- [Exercise directions]
Repeat exactly the lines below, from the line containing "Screen dimensions: 1440x810" through the last line, both included. Leave out any pictures.

START Data for the task

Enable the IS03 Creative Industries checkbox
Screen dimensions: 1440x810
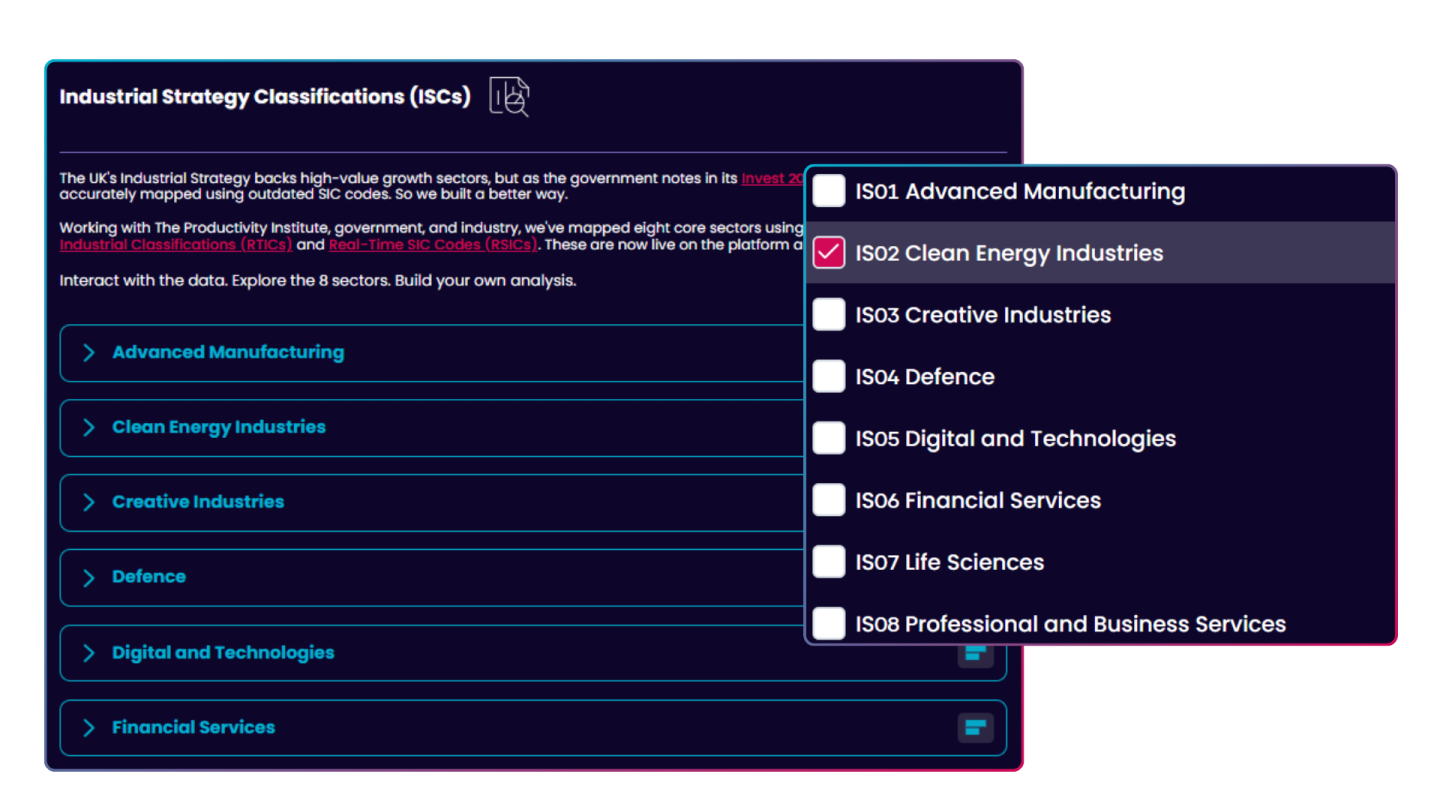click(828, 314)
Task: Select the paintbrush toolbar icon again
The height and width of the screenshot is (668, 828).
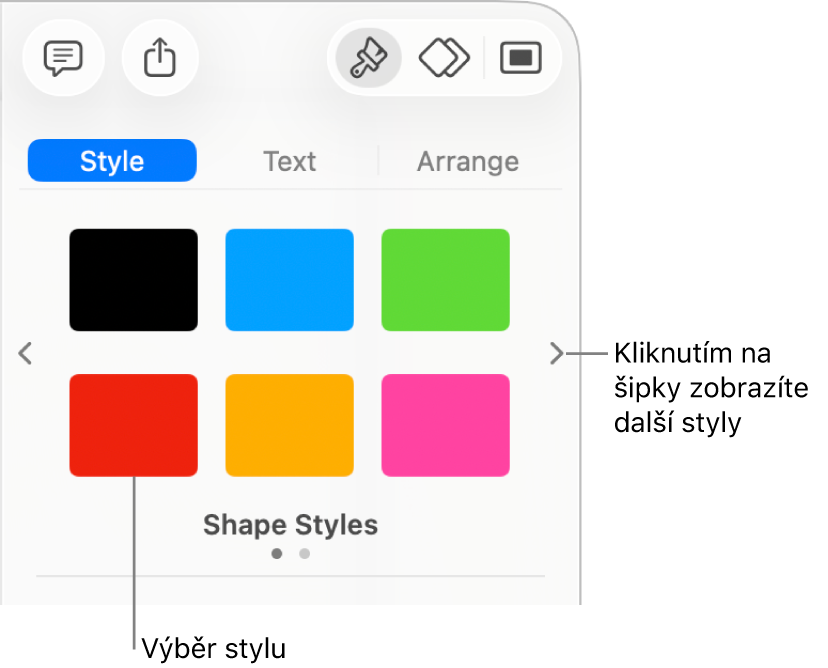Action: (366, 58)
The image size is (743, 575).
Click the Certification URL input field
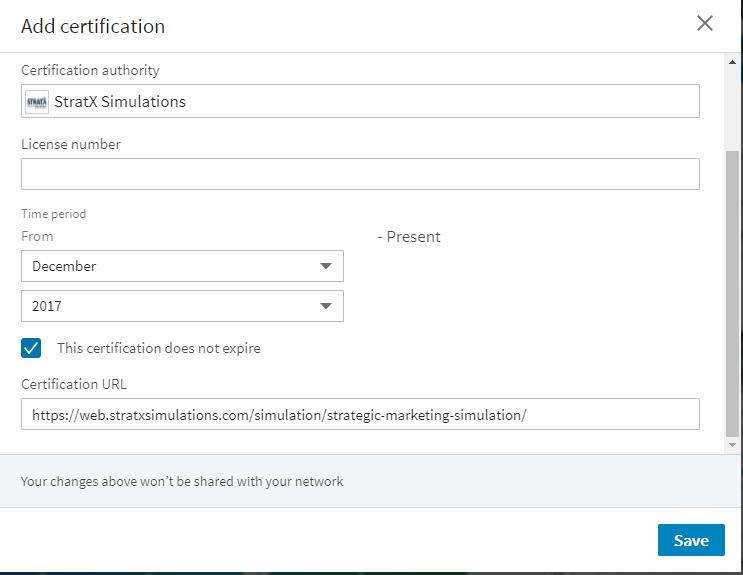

END Data for the task

- [Answer section]
Screen dimensions: 1440x810
click(828, 314)
Task: Select the paintbrush toolbar icon again
The height and width of the screenshot is (668, 828).
Action: (366, 58)
The image size is (743, 575).
Click the Certification URL input field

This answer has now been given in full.